# Task requirements:
In the entries that follow, which lines hold the string "computer"? List them.

(Saved entries)

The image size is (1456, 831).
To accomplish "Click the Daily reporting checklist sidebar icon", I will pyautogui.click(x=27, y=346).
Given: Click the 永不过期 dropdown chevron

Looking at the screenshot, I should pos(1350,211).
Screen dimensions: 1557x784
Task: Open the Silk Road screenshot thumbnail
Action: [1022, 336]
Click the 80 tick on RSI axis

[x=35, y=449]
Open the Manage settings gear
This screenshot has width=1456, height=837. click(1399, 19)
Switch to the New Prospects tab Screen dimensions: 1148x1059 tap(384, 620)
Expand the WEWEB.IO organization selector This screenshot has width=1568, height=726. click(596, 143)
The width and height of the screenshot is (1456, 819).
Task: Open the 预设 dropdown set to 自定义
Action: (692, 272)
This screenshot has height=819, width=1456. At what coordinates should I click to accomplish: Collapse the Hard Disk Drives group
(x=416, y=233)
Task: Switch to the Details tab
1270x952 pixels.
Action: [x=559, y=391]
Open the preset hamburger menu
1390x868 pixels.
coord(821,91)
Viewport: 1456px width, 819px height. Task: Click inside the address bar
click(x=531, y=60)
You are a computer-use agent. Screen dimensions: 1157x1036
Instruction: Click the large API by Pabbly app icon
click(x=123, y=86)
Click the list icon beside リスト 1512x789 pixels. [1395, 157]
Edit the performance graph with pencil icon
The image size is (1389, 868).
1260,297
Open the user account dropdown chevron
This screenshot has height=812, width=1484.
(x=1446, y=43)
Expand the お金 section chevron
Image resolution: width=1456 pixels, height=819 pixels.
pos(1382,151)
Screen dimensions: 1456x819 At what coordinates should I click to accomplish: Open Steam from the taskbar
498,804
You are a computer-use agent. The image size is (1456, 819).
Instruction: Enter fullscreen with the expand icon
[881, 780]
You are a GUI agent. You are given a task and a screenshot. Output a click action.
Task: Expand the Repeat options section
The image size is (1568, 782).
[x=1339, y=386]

# Output for this exercise:
You are a computer-use agent. Screen dimensions: 1157x1036
You are a computer-use agent. The image size is (1456, 819).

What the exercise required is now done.